Couples are divorcing.
It's commonly believed that half of American marriages end in divorce. And there are numerous reasons for divorce, too. Some of those reasons are simple (incompatibility) while others are egregious (abuse).
But divorce isn't just an American phenomenon. Nor is it a phenomenon linked to any particular race or culture. In fact, divorce rates stay pretty consistent across many countries, as do the reasons for divorce. Here are a few interesting global facts about divorce:
Many Brits divorce while kids are still young. In the United Kingdom, for example, the Center for Social Justice revealed that 48 percent of UK children would see their parents divorce before reaching the age of 16 (as reported in the UK Daily Mail).
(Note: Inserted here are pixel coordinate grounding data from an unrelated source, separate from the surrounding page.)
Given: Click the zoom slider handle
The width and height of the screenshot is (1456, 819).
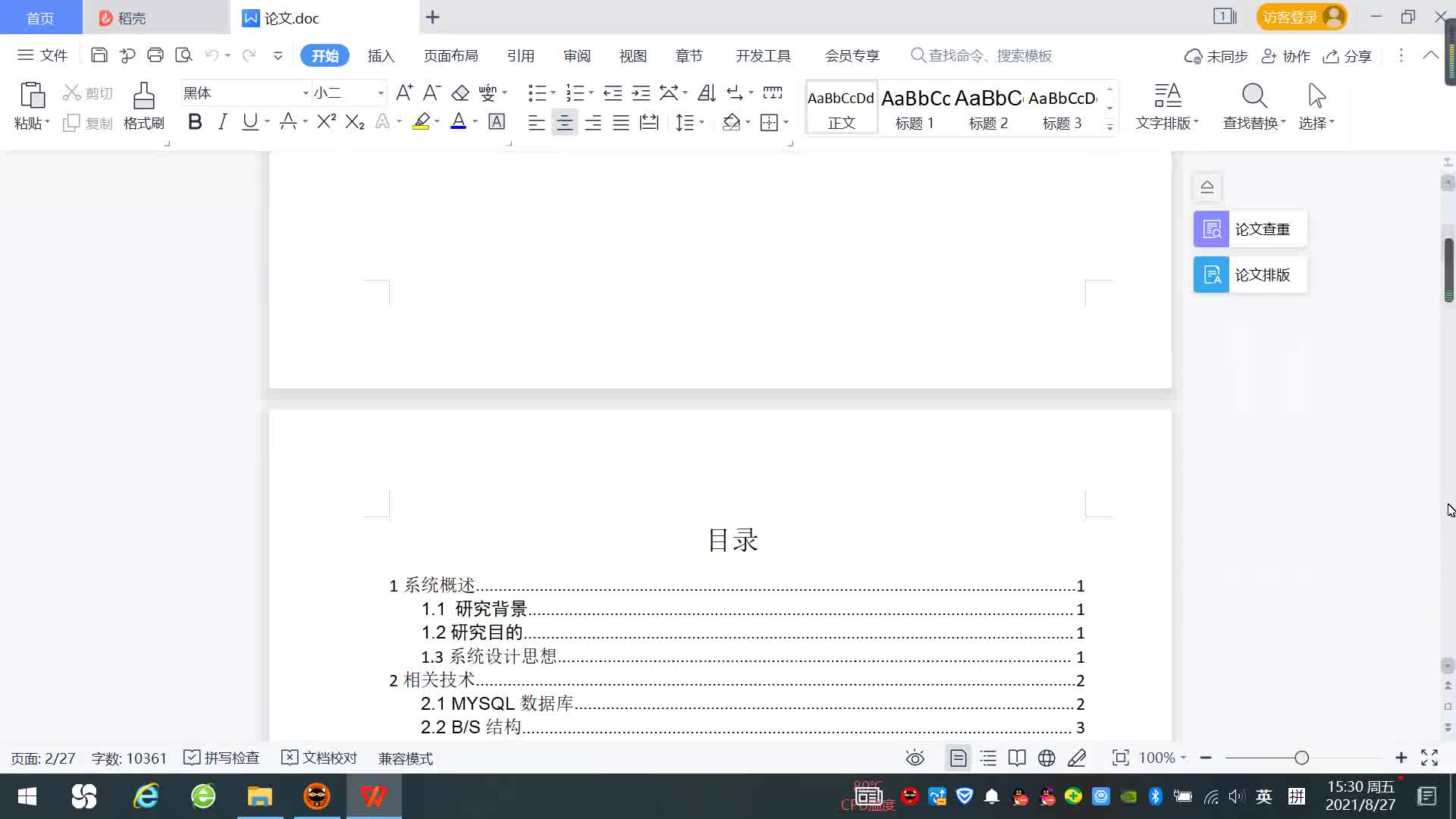Looking at the screenshot, I should click(1301, 758).
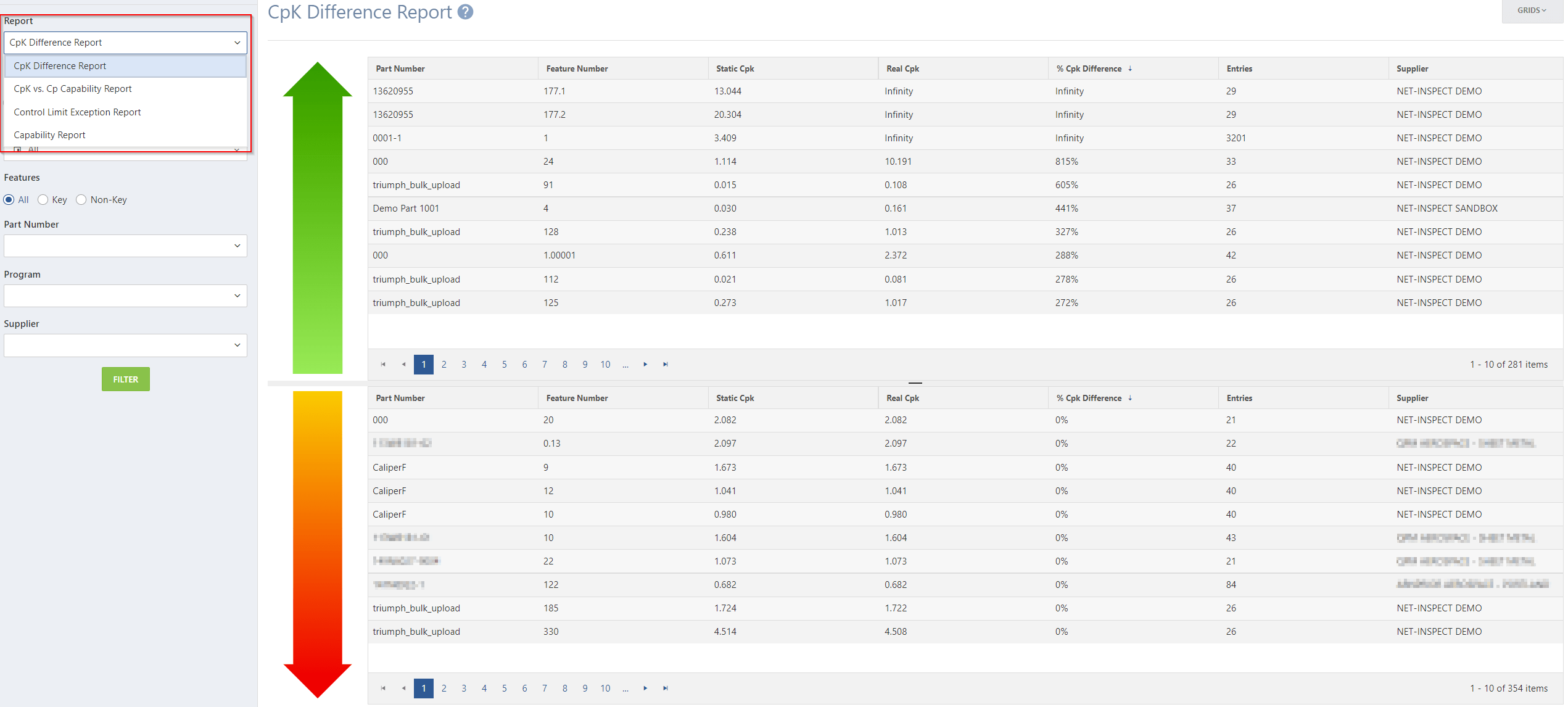1568x707 pixels.
Task: Click first-page arrow below the bottom grid
Action: (x=383, y=688)
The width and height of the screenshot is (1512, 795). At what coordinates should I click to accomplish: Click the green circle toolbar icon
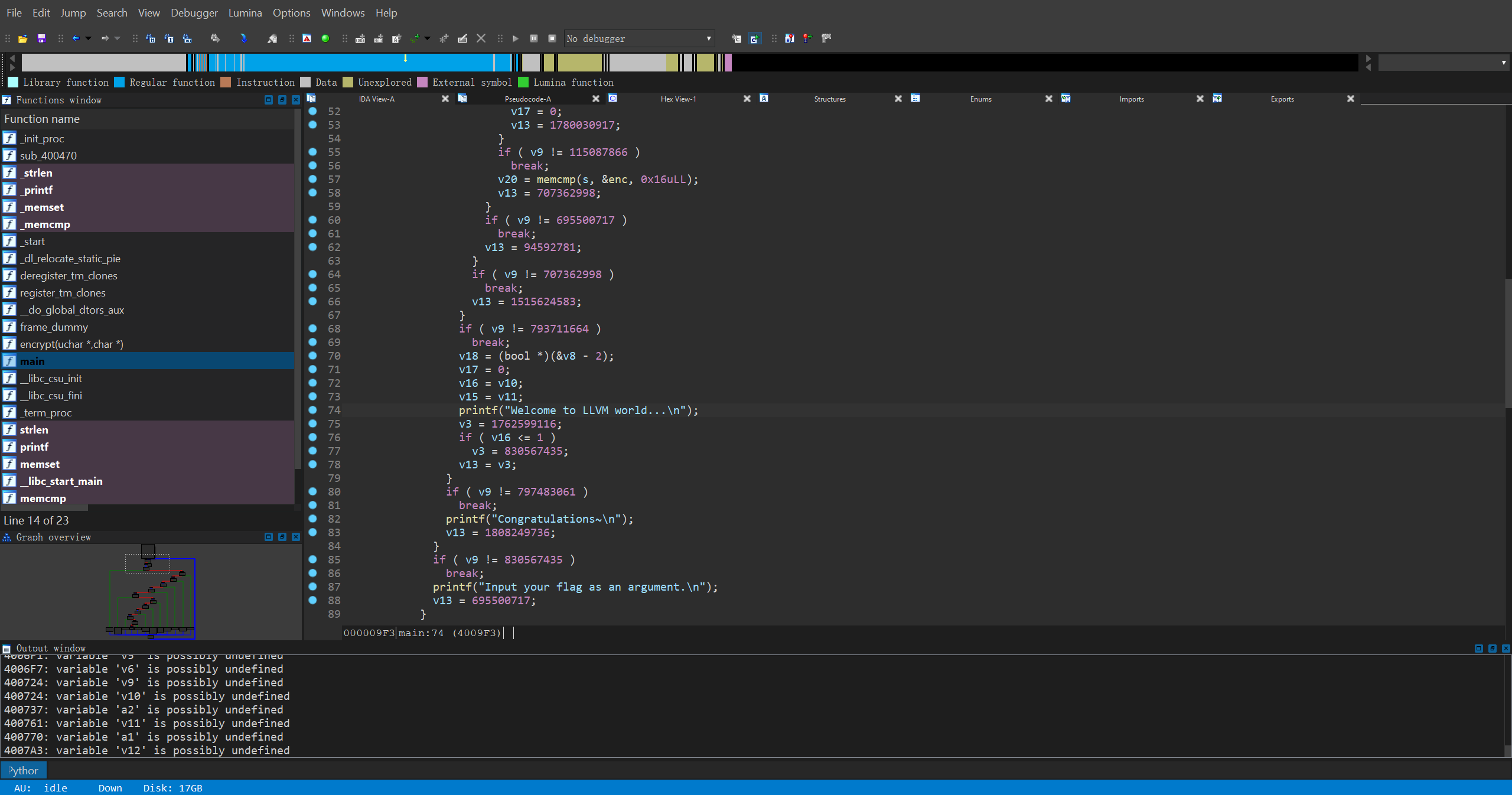325,38
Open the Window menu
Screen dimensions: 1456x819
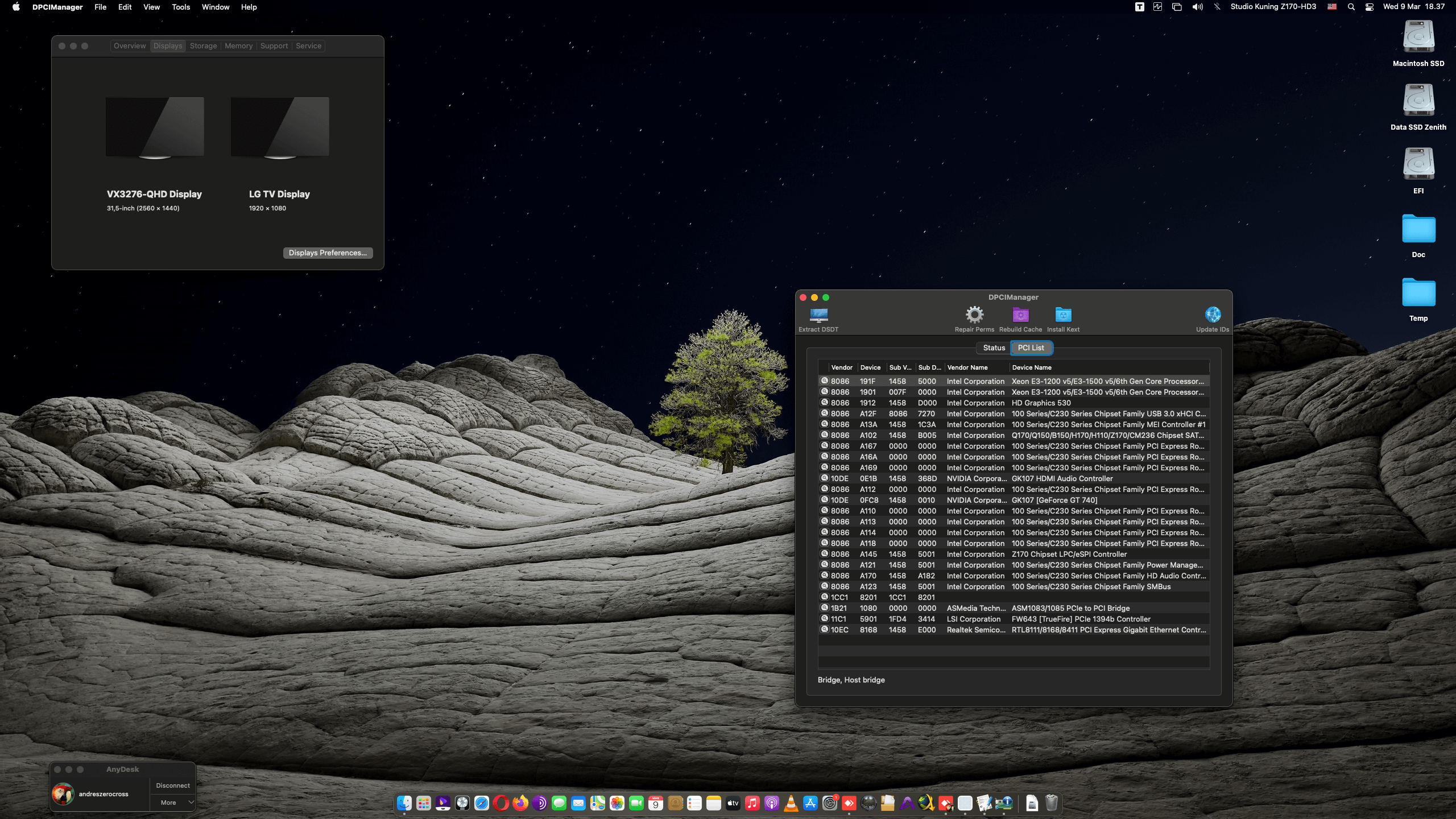215,7
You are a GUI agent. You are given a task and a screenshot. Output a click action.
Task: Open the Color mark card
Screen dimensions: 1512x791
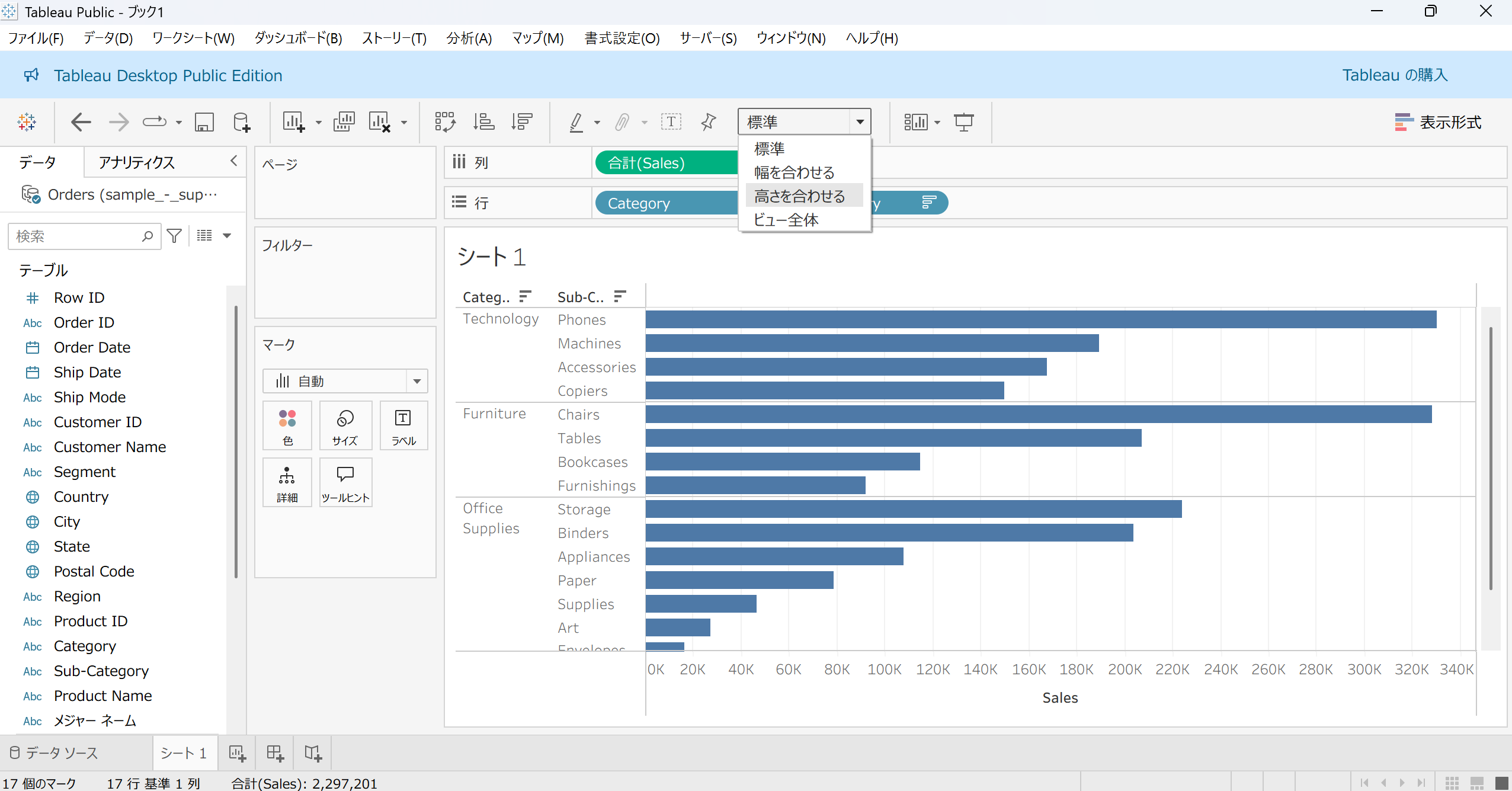point(287,426)
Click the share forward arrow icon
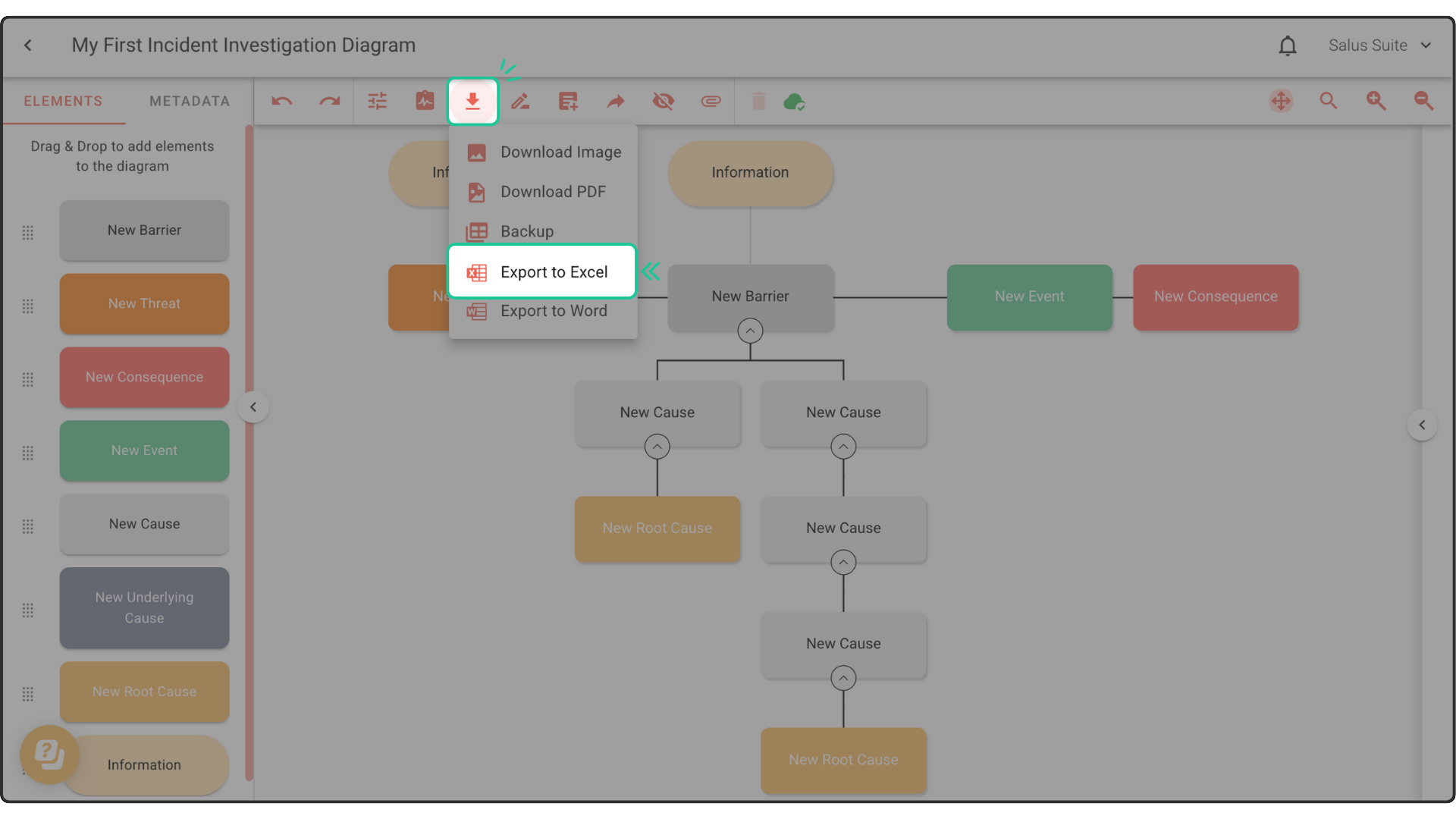The height and width of the screenshot is (819, 1456). [616, 101]
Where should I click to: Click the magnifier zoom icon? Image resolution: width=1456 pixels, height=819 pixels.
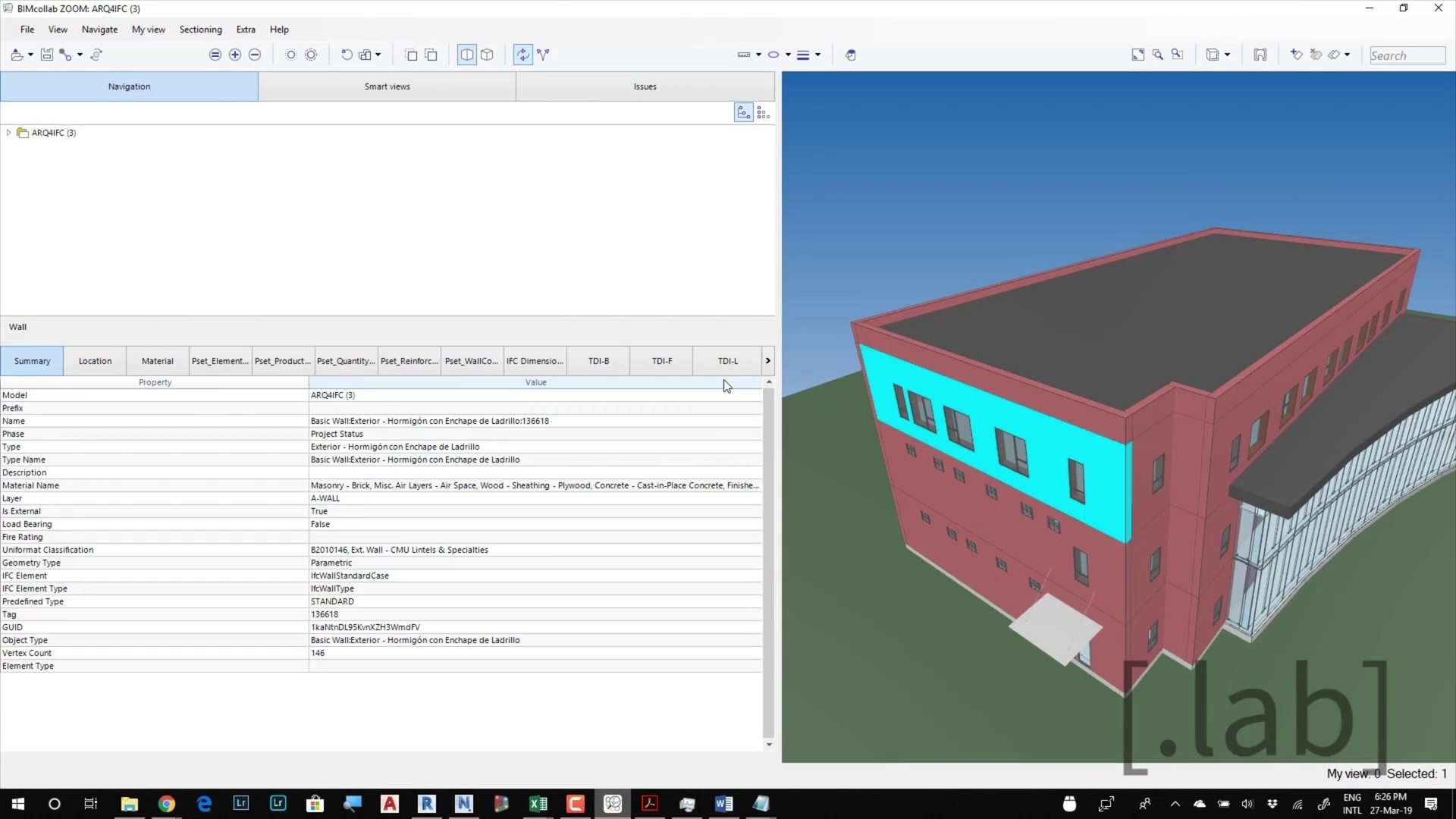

Italy boasts an unusually high number of "mama's boys." According to The Guardian, meddling mothers-in-law take a huge part of the blame for divorce in Italy. The Guardian actually points to a study that substantiates this theory!
Divorce rates in Asia are rising fast. Divorce rates nearly doubled in Thailand from 1990 to 2004. And in India, a country which historically held the bond of marriage to be unbreakable even by death, the divorce rate is at 11 people per 1,000, according to TIME Magazine.
So in closing, what's to blame for the rise in divorce numbers? Certainly, a shift in sentiment and perception towards divorce has a role to play here. Where once divorce was seen as the worst thing possible, people are becoming more comfortable with the idea of divorce. Muslim Americans, for one, are divorcing at a rate of 31.14 percent according to 1990's study (courtesy of SoundVision.com).
Perhaps it's changing attitudes towards divorce, or perhaps it's a shift in overall attitudes altogether-- people are becoming multi-dimensional and more complex over time, as social media tools continue to change the way we interact.
Nevertheless, as socialization patterns evolve, marriage patterns will only evolve as much.